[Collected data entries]

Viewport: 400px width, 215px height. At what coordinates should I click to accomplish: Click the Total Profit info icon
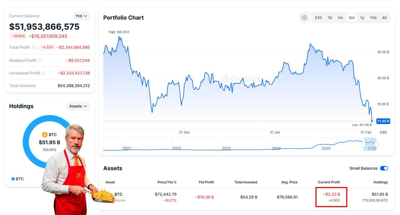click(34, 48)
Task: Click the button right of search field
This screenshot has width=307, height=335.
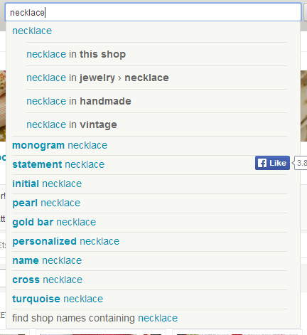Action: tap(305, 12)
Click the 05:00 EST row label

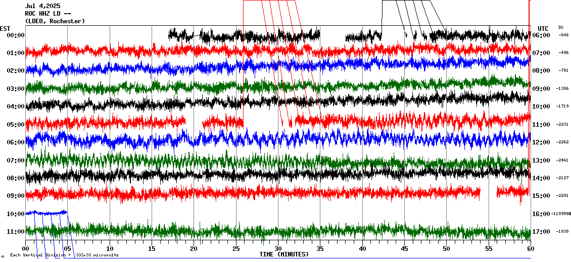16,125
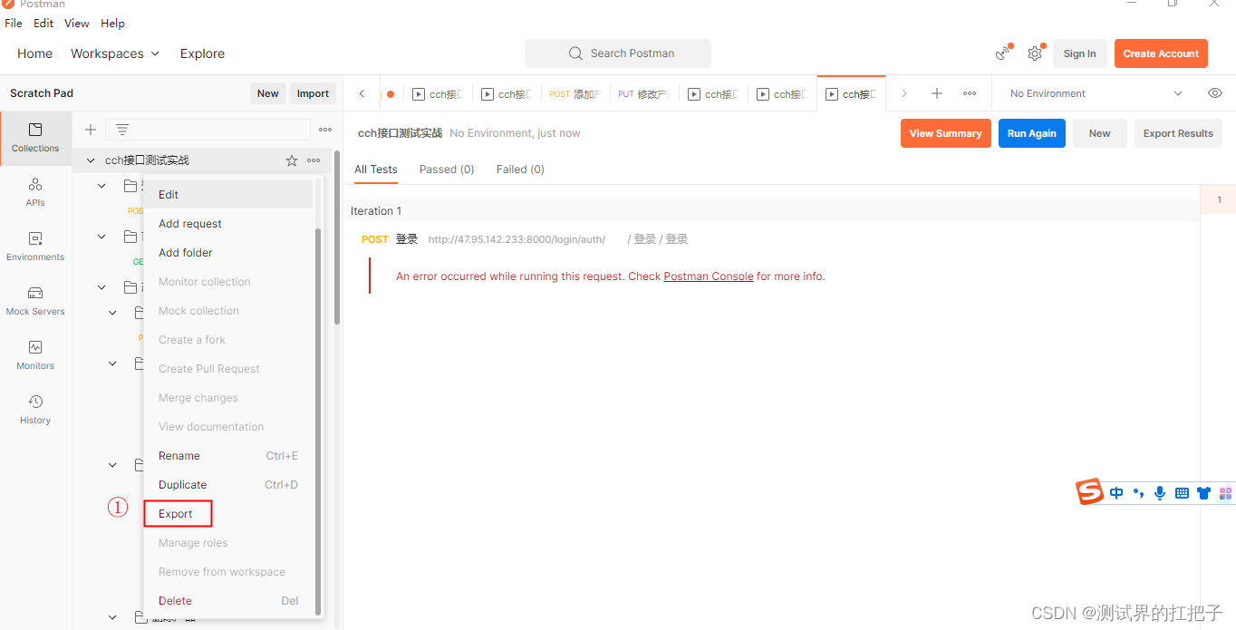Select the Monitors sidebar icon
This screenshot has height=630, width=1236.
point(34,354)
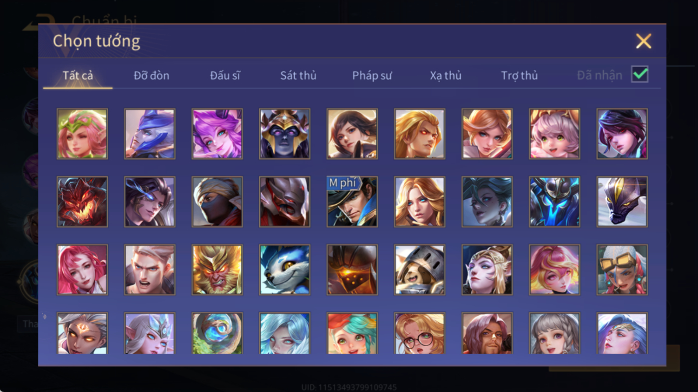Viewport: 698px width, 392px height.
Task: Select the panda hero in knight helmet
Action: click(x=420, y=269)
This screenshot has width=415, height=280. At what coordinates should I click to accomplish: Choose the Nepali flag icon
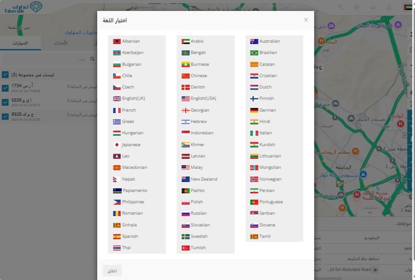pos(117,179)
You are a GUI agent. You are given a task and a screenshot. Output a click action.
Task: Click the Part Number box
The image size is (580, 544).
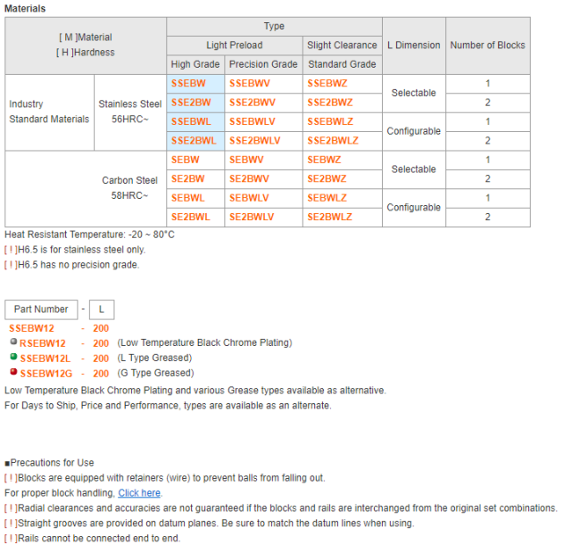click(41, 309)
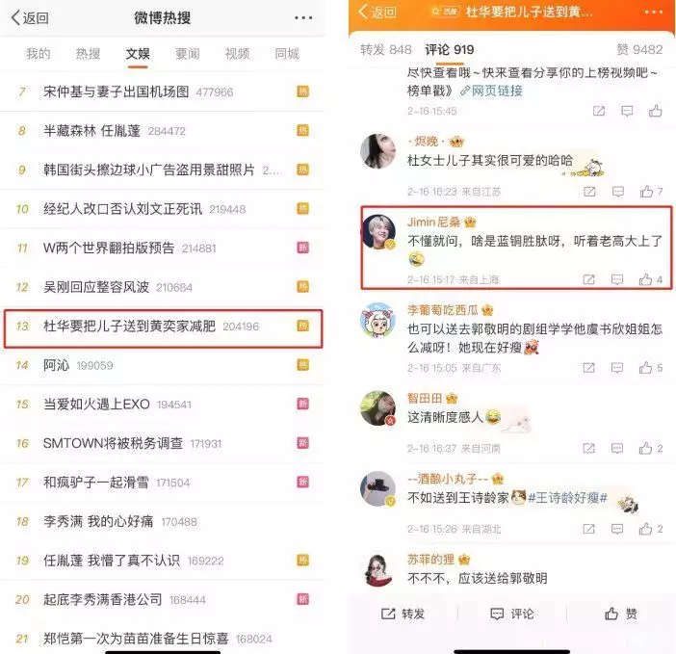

## Requirement
Give again, word for word, the lines above from the one with "You are a GUI" through the final line of the data, both ends included. Do not copy any picture.

## Response to the exercise
You are a GUI agent. You are given a task and a screenshot. Output a click action.
Task: Click the Part Number box
The image size is (580, 544).
click(41, 309)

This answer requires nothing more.